Scott Archery has aids available for all types of archery. Among the options are single-caliper, double-caliper, and string loop. Depending on your preferred release, you can choose among the options and see if it fits your grip or if it gives your comfort when taking your shot.
Double-caliper release aids feature a dual-jaw design for bows with a string loop. It has two movable parts that open and close around the bowstring. One of the innovations in double-caliper release aid is an adjustable head length and trigger pull.
Depending on the level of expertise and sensitivity requirement, every archer can adjust the trigger pull to match their preference.
What kind of release is best for hunting?
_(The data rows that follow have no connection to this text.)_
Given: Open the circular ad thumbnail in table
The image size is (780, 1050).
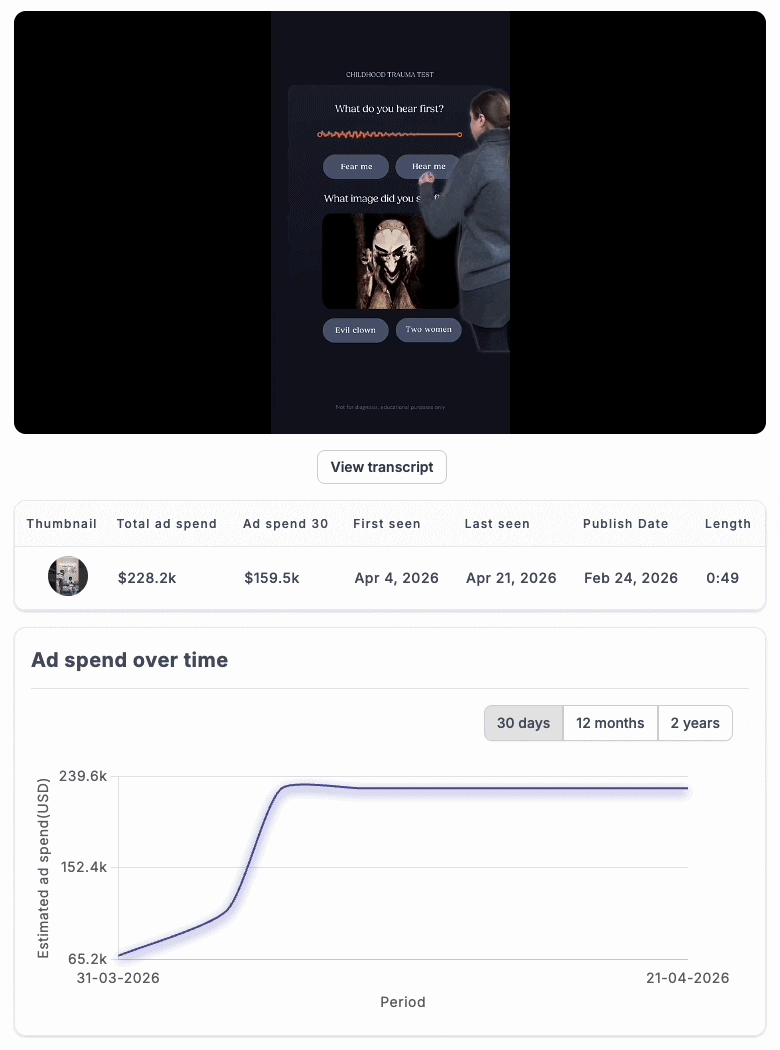Looking at the screenshot, I should point(68,577).
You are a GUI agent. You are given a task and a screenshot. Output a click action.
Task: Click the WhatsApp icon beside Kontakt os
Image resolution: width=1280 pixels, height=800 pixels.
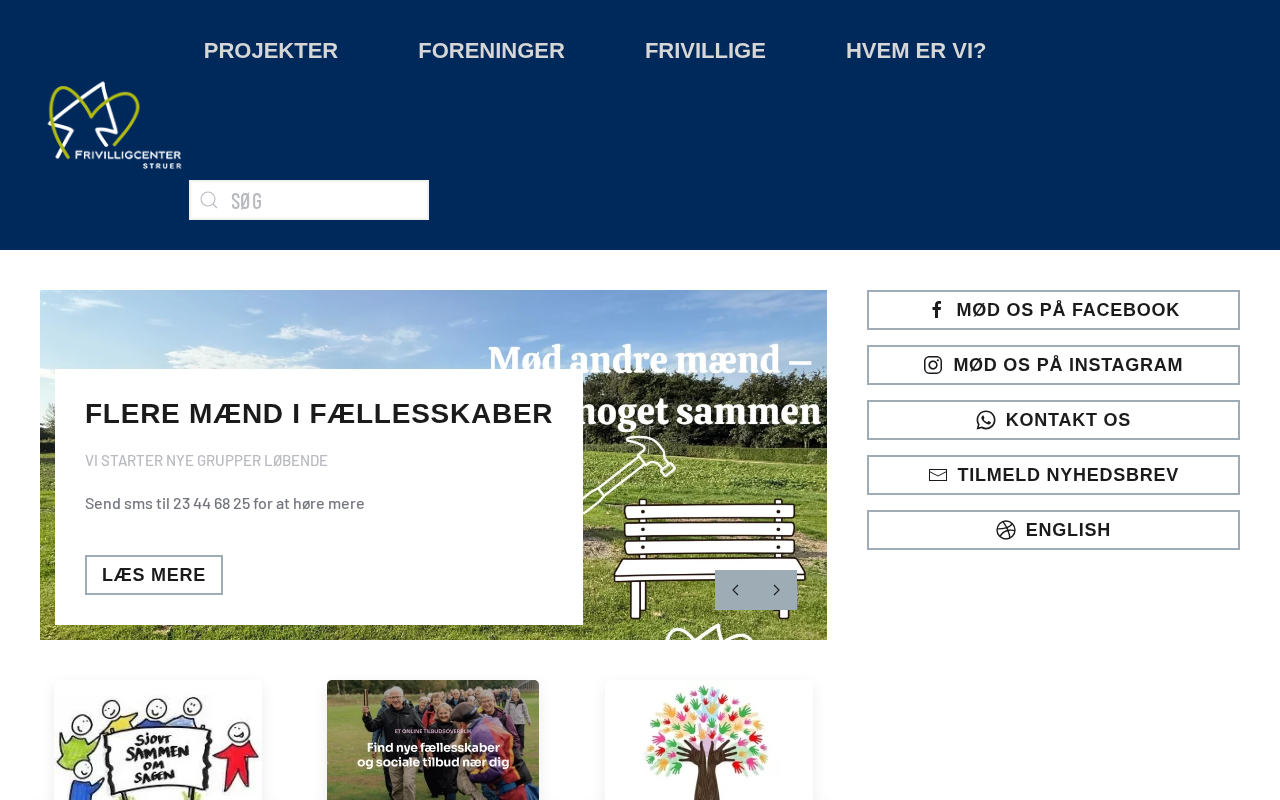[x=986, y=420]
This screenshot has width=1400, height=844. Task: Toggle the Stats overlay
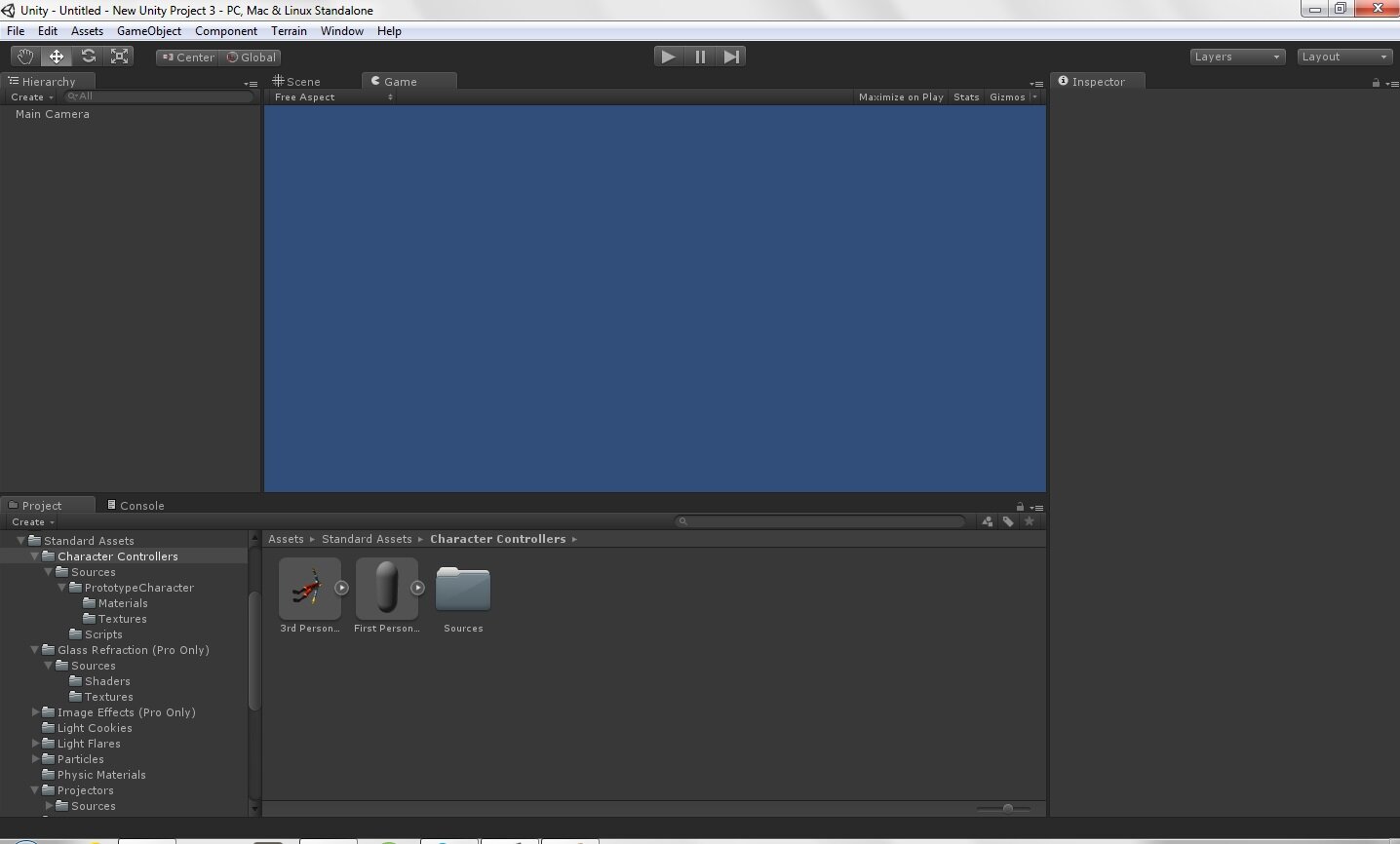pos(966,97)
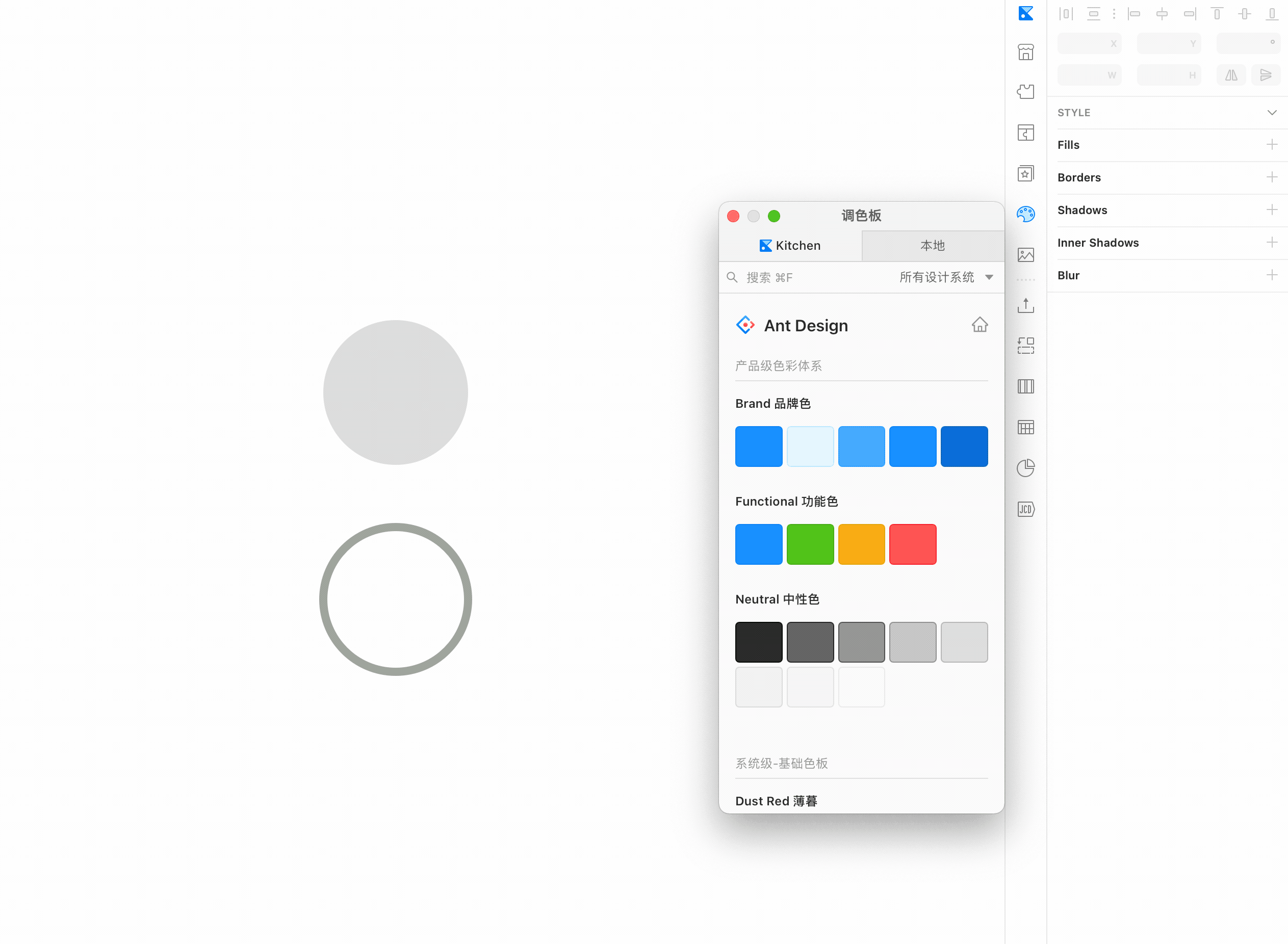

A high-speed bow with an excellent mechanical bow release is the best release for hunting. Hunters prefer this kind of release because it’s more comfortable than other releases. Aside from that, it creates no sound when released. It is also less sensitive, which is an excellent help in aiming their target accurately.
Using the fingers to shoot a 60–70-pound bow is unrealistic for hunters. That is why they prefer to use a release. The mechanics and string angles you are most comfortable with also affect your need to use a release aid.
Please think of the release aids as the critical link between a crisp and accurate shot where one jumps off the string while the other misses the target. There are a lot of models and options for release aids that you can choose from on what to buy. For new archers, finding the best release aid helps find your preferred shooting style.